GIVEN TASK: Rescale the part of the rows that opens with the line containing "This screenshot has width=1568, height=772." and closes with the line containing "pyautogui.click(x=720, y=58)", both ends included. Reproduce every line of that part in full, changing only the coordinates in the answers: multiply each by 0.9 and round it to a whole number, with halves rounded up.
** start RECORDS PROVIDED **
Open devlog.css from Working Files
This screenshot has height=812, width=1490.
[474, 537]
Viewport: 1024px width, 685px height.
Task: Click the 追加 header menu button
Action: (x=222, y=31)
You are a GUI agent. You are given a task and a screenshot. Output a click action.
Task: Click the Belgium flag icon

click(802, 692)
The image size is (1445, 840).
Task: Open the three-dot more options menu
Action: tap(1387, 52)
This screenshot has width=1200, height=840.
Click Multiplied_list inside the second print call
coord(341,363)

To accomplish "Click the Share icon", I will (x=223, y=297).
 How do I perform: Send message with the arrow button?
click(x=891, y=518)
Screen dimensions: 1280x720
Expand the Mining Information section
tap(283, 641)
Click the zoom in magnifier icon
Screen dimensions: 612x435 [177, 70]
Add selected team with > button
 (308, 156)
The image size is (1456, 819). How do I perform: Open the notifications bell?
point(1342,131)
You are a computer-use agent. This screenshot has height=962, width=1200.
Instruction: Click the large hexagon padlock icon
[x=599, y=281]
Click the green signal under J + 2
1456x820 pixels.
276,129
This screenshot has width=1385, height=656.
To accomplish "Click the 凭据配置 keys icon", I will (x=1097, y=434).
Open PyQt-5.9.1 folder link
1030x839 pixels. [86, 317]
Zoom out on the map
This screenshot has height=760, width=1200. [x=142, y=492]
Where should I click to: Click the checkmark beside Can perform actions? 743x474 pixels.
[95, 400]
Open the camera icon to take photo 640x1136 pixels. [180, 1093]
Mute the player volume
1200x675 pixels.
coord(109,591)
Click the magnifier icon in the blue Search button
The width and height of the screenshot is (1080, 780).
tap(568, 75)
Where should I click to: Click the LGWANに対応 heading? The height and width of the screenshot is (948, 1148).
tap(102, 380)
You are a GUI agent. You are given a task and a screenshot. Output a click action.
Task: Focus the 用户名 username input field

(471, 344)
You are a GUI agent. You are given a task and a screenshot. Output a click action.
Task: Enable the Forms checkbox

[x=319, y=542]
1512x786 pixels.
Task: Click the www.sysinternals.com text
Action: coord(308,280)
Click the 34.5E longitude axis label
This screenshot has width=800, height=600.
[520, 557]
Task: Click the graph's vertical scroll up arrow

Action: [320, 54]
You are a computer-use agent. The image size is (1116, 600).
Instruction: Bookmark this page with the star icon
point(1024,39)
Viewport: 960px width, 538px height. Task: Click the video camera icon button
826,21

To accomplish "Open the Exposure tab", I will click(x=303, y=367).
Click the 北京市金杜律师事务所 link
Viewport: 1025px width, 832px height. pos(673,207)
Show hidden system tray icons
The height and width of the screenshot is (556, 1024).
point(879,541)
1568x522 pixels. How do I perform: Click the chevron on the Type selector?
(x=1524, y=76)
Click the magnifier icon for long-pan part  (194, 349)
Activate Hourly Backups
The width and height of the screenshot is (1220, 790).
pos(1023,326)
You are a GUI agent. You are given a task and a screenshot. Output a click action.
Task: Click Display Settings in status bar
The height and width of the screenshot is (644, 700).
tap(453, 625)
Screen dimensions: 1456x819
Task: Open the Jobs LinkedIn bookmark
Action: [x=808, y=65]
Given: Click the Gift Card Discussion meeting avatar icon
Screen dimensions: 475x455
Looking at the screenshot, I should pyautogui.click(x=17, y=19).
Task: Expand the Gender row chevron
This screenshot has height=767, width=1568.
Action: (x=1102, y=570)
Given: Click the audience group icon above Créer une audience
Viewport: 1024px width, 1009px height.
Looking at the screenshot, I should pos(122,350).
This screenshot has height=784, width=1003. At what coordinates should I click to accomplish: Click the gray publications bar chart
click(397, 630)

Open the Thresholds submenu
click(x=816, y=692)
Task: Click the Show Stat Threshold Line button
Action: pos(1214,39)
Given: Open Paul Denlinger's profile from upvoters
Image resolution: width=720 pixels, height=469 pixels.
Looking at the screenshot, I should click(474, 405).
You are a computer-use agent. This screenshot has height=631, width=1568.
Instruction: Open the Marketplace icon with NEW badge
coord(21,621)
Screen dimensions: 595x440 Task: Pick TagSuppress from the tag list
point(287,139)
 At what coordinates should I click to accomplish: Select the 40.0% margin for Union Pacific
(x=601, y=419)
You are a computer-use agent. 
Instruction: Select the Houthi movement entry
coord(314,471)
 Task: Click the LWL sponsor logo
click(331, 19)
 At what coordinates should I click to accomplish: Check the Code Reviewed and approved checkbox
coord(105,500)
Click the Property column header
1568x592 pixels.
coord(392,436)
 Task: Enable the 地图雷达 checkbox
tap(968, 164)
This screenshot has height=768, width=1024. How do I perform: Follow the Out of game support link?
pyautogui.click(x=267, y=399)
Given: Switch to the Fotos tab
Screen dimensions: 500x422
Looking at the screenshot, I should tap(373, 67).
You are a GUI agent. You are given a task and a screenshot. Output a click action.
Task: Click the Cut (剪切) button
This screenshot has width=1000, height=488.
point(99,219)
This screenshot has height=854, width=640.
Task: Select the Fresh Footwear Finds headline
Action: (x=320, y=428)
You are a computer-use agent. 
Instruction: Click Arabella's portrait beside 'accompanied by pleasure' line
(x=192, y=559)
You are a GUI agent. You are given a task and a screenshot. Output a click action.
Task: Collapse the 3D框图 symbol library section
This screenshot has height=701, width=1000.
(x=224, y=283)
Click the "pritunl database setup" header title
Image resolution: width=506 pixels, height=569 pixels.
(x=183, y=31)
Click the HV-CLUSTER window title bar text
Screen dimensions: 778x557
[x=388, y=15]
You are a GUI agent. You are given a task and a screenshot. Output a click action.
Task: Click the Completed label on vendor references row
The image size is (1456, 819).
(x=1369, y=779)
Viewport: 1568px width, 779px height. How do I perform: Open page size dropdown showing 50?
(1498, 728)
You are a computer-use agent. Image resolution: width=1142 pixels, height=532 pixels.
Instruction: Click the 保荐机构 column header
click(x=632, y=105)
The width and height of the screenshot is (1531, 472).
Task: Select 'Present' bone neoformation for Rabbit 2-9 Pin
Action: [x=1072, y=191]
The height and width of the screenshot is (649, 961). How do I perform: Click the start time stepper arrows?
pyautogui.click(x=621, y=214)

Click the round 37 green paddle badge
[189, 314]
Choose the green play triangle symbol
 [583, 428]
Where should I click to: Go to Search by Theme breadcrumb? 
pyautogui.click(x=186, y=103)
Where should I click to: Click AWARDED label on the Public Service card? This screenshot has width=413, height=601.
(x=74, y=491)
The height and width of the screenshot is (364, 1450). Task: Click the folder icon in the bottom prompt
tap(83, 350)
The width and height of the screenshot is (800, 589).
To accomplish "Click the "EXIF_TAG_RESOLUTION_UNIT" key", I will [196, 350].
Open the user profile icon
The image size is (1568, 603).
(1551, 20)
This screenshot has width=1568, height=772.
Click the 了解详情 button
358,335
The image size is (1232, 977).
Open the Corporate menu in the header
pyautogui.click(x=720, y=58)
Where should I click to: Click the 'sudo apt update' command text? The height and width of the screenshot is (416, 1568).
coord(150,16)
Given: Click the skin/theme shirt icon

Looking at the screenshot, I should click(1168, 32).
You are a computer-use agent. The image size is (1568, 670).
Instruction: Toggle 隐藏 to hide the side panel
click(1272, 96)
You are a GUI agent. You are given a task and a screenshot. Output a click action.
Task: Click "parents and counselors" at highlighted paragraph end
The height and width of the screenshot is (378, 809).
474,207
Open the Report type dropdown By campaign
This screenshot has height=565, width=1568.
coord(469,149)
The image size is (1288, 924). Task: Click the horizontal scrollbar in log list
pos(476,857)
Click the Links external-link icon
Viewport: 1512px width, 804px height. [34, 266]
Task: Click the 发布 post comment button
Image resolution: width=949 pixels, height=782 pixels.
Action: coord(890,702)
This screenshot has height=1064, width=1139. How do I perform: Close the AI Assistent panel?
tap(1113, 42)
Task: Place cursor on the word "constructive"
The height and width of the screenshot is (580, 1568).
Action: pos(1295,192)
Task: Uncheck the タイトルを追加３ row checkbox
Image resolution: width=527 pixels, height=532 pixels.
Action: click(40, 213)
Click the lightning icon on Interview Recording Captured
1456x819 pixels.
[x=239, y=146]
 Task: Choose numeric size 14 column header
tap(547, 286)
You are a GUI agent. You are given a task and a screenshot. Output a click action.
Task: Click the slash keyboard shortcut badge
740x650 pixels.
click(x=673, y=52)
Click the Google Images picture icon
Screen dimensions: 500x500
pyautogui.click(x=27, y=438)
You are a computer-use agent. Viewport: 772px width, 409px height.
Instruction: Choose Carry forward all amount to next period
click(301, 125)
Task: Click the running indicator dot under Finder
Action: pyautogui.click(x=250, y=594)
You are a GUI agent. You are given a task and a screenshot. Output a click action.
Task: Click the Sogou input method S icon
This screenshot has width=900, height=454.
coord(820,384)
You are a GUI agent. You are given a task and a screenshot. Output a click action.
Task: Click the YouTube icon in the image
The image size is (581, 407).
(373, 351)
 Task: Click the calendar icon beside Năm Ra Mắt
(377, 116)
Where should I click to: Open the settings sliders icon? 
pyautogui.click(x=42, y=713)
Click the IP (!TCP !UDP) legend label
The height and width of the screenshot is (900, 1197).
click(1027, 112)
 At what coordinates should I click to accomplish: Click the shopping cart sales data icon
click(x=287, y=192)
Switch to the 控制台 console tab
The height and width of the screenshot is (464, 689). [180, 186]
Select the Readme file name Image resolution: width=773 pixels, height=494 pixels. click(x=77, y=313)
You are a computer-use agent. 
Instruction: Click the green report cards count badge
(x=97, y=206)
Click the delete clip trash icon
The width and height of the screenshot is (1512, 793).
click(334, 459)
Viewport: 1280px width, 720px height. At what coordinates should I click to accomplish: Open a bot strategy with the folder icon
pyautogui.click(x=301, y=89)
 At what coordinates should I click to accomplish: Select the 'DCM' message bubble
** end RECORDS PROVIDED **
RESPONSE TO THE TASK:
This screenshot has width=1568, height=772.
Click the 了解详情 button
322,302
The image size is (1232, 977).
Open the Corporate menu in the header
pyautogui.click(x=648, y=52)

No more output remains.